In a significant relief to gold traders of the country, the Indian Government has withdrawn the 3% IGST levied on the supply of gold from Nominated Agencies (financial institutions and PSUs). The Government has also ensured them that it will actively look into specific other recommendations for GST on gold jewellery put forward by the Gem & Jewellery Export Promotion Council (GJEPC).
This change in the tax policy came into effect since 1st January, 2019, after the government issued a notification. To understand the full implications of this move, one has to understand GST and how GST affects gold jewellery.
Understanding GST in 2019
GST is a universal taxation system implemented in the middle of 2017. It replaces multiple Central and State taxes and brings all goods and services under one tax scheme. Numerous taxes like Excise Duty, Entertainment Tax, Cess, VAT, Entry Tax etc. are now obsolete due to GST.
In the previous taxation system, goods and services were taxed independently at various points of economic transactions. It was often confusing and led to double taxation or cascading tax effect. For example, each state used to collect VAT according to their individual rates. GST eliminates that possibility with a uniform tax rate to be followed across the country.

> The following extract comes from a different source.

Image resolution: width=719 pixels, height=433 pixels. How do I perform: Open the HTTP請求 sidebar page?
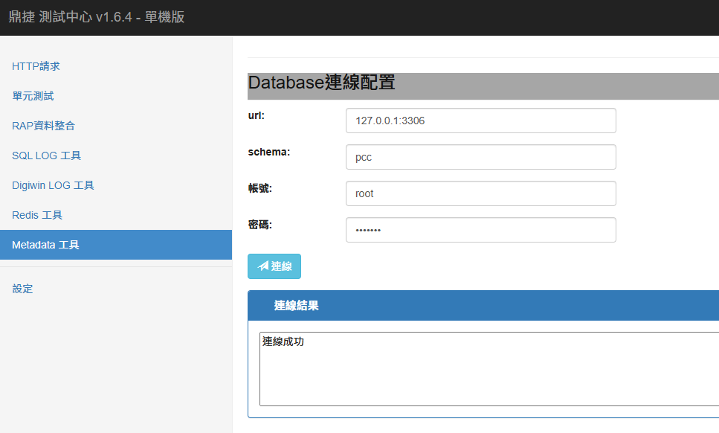click(36, 66)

There are three tenets of GST, namely CGST, SGST, and IGST. The central government collects CGST and IGST whereas state governments collect the SGST. When a commodity is sold within a state, it is subject to CGST and SGST. When there is a movement of a product between states, it is subject to IGST.

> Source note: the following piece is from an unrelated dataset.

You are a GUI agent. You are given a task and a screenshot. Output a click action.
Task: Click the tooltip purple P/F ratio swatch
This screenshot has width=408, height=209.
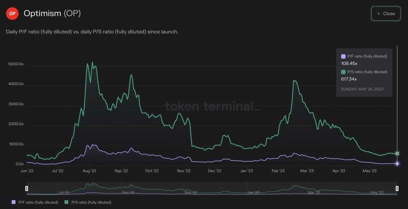pos(343,56)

IGST exemption on gold jewellery
Coming back to the gold industry, the GST rate on gold is set at 3%. It is a special rate as the standard tax slab starts at 5%. However, it is still higher than the previous taxes put together (1.2% VAT+1% Excise Duty). There is an additional 5% GST on the making charges, taking the gold price for an average consumer even higher.

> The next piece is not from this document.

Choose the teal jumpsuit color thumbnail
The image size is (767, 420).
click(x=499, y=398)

The higher GST gold rate has led to the increase of gold prices, which has put a burden on the consumers and led to a decrease in demand. Gold prices have been rising consistently after GST and haven’t come below the 30,000-mark even once since GST was introduced (it was 29,810 in May 2017, a month before GST implementation).
To counter this effect to a certain degree, a recommendation was submitted to the Government to do away with the 3% IGST on gold supplies from Nominated Agencies.
According to sources, it was done to comply with the First Schedule of the Customs Tariff Act of 1975. It includes a scheme known as “Export Against Supply by Nominated Agency” which prohibits any tax under those circumstances.
This exemption provides relief to the gold industry in general and small gold traders in particular who were hit worst by the rising prices and falling demand. The upfront payment of GST on gold jewellery had left many small enterprises reeling with fund blockage. Many of them had to take loans from financial institutions to stay afloat in the challenging market.
Leading NBFC Bajaj Finserv has become one of the most sought-after courtesy their attractive EMIs, flexible repayment tenors other than a number of industry-first additional benefits.
After the scrapping of IGST on gold supply, industry insiders are hopeful that the Government will soon take further actions on a host of other recommendations by the gold industry.